• [EXTRACTED TEXT]:
⟨

BRIGHT-SIDED: How the Relentless Promotion of Positive Thinking Has Undermined America
Barbara Ehrenreich
Metropolitan Books
Current Affairs
ISBN: 9780805087499
Barbara Ehrenreich, our country’s literary pop-sociologist-in-residence, has come up with another provocative and brightly written survey of what’s wrong with our social/cultural scene. Clear a space for it on the shelf beside her earlier efforts in the same genre, NICKEL AND DIMED and BAIT AND SWITCH.
Those books dealt in their different ways with the phenomenon of underemployment --- people stuck in jobs that condemn them to failed efforts at making ends meet. BRIGHT-SIDED takes on an easier target, although one that is much more difficult to reduce to statistics --- the whole many-sided idea of “positive thinking” as it has affected politics, religion, medicine, business and numerous other facets of American life. Ehrenreich finds the concept almost entirely vacuous, largely ineffective, illogical, even harmful and positively dangerous in the long run. She explores its origins as a reaction to Puritan Calvinism and parades before us a melancholy procession of its chief advocates, from Mary Baker Eddy to Norman Vincent Peale and beyond. None of them escape unscathed from her sharp-pointed pen.
The chief sin of positive thinking, in Ehrenreich’s gospel, is its irrational and pervasive optimism, amounting to a stubborn refusal to confront the world as it really is. Herself a survivor of breast cancer, she is outraged by the commonly promoted idea that cancer is a “gift” or an “opportunity” to redirect one’s life. In like fashion, she goes after the notion that suddenly finding yourself downsized at work can somehow be camouflaged as a chance to make your life better or more meaningful. She attends windy conferences of “life coaches” and “spiritual advisers,” mainly for the purpose of recording and scoffing at their nostrums and, indeed, at their whole reason for being. She visits megachurch services to preach her own sermon against their crass materialism and the doctrine that “God wants you to be rich.” And she ridicules the business world’s adoption of company-wide cheerleading exercises as a means of boosting employee morale --- that is, for those employees who are left after the mass layoffs have been announced. She interviews, at length, a leading “positive psychologist” and concludes that his line of treatment is largely nonsense (he didn’t like her much, either).

⟩

• [ASSIGNMENT]: Carry on the review of Bright-Sided, picking up right after its final sentence. The listing that comes next is separate material with no connection to the review of Bright-Sided.

• [MATERIAL PROVIDED]:

⟨

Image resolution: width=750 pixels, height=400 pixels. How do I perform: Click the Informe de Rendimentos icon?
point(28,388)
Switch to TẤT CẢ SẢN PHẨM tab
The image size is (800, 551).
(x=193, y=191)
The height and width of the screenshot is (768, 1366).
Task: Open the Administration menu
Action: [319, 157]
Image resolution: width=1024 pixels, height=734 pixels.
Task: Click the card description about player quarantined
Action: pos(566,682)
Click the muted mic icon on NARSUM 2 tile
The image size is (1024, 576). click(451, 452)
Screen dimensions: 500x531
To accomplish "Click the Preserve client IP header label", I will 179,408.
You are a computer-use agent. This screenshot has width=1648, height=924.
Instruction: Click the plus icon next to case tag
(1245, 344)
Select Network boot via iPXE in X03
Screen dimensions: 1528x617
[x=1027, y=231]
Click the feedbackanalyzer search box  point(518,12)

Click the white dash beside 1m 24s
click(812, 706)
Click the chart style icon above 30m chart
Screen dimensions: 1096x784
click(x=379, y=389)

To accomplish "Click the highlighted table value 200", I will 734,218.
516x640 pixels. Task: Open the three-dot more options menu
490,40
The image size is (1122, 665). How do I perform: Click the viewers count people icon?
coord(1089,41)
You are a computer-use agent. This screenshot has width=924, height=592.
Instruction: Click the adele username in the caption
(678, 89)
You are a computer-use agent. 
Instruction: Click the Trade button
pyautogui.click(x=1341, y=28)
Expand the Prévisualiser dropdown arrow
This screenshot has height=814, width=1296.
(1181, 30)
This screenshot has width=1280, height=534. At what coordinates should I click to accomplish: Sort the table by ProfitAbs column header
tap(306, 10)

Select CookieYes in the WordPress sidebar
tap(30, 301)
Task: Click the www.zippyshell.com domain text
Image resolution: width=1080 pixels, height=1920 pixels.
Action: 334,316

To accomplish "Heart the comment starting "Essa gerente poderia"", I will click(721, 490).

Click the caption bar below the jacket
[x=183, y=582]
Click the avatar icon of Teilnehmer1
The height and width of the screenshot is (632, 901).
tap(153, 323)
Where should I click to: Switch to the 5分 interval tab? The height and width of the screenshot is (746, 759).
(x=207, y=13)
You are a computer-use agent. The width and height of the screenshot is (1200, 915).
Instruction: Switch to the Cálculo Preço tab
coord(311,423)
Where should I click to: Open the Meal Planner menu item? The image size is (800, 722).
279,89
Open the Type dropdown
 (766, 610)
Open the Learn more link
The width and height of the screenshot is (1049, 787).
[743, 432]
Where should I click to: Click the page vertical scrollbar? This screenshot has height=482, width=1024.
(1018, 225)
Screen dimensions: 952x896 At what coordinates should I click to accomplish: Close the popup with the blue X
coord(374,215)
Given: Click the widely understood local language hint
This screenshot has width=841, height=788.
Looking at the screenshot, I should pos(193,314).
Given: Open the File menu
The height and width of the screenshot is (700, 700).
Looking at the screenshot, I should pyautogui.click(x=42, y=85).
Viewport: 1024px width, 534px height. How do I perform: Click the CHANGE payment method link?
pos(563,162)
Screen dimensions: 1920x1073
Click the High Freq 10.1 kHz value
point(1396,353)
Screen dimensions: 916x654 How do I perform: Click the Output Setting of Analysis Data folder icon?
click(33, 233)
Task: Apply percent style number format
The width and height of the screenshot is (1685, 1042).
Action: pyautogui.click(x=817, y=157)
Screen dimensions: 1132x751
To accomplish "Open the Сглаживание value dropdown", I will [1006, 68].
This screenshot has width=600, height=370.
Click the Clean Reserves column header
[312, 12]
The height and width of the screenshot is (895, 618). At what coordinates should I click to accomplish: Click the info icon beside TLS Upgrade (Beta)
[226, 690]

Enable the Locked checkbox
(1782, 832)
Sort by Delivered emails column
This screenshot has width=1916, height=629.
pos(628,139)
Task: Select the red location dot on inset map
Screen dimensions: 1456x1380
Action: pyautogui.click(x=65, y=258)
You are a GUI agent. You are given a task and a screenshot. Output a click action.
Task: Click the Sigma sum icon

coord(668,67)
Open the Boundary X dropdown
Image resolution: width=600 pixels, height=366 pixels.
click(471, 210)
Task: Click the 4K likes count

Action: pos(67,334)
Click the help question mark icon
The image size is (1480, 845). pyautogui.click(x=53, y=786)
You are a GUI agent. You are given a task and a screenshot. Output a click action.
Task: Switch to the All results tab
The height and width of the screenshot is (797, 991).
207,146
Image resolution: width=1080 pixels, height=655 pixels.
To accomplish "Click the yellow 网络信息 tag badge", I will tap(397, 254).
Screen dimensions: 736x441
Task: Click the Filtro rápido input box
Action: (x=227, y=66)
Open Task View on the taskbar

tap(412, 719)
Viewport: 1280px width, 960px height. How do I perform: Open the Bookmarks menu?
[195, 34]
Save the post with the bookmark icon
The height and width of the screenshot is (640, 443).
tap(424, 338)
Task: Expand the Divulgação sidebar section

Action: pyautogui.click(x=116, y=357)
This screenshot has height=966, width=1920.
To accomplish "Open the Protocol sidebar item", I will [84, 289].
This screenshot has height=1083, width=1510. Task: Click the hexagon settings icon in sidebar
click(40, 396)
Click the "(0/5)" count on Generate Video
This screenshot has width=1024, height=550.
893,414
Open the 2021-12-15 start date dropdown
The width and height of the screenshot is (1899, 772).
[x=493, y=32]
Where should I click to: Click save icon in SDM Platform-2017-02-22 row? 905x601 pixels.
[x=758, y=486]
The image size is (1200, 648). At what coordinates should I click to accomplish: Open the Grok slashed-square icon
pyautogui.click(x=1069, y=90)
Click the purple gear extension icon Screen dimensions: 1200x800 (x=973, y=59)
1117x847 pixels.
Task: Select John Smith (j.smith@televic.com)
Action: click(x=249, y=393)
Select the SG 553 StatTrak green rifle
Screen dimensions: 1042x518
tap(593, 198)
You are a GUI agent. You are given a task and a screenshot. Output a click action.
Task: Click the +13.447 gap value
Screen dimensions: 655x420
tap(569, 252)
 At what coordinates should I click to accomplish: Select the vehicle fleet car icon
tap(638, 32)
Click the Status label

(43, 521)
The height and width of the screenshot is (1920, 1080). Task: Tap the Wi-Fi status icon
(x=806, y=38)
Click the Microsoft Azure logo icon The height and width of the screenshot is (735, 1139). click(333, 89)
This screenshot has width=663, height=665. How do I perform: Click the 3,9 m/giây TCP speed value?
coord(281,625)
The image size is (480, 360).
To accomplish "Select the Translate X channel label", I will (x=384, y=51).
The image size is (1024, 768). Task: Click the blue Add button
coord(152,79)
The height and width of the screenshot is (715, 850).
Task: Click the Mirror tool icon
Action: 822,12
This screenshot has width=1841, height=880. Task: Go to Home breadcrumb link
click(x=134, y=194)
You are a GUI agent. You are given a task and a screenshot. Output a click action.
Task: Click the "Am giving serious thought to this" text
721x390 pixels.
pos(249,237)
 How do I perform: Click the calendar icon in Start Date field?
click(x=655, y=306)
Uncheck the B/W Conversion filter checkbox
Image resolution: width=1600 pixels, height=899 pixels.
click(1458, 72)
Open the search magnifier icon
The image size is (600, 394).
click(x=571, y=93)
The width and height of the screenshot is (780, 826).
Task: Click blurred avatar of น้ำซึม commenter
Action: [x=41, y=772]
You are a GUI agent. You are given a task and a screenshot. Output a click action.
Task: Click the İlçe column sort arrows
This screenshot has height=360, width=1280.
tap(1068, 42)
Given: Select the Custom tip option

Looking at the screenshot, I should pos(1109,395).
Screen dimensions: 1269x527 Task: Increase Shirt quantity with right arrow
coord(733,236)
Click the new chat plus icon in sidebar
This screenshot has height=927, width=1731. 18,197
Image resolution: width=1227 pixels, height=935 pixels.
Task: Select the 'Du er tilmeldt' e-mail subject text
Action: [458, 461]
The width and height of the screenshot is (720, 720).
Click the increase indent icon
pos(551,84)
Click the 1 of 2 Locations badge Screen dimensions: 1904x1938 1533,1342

⟩

• [ANSWER FOR THIS EXERCISE]:
Another of her major targets is the “law of attraction,” which asks us to believe that you can have whatever you want --- good health, the right spouse, the mansion, the yacht, the huge bank account, etc. --- simply by wishing for it ardently enough. If you do not achieve these things, you have only yourself to blame. You are just “too negative” and will never make the grade. Stop reading newspapers and watching the news --- they just make you more negative. This will strike most readers as knocking down a self-evidently ridiculous idea, but Ehrenreich finds its ghost lurking behind many of the notions and practices found today in the business world. Late in the book, she confronts the current financial meltdown and blames it fully as much on unscrupulously optimistic promotional tactics by Ponzi disciples in plush offices as on the gullibility of those who fell for them and lost everything.
Reading along in this chamber of new-age horrors, one keeps wondering: What does Ehrenreich propose as remedy? A mass retreat into gloom and despair perhaps? Her answer is simple: realism --- the knowledge that the world is indeed a perilous place and that you cannot wish those perils away. Optimism has a place in her outlook, but so do common sense, hard work, concern for others, and the quest for greater knowledge of the world around us. And she finds all these qualities to be sorely lacking in the Never Never Land of wishful optimism and life coaches.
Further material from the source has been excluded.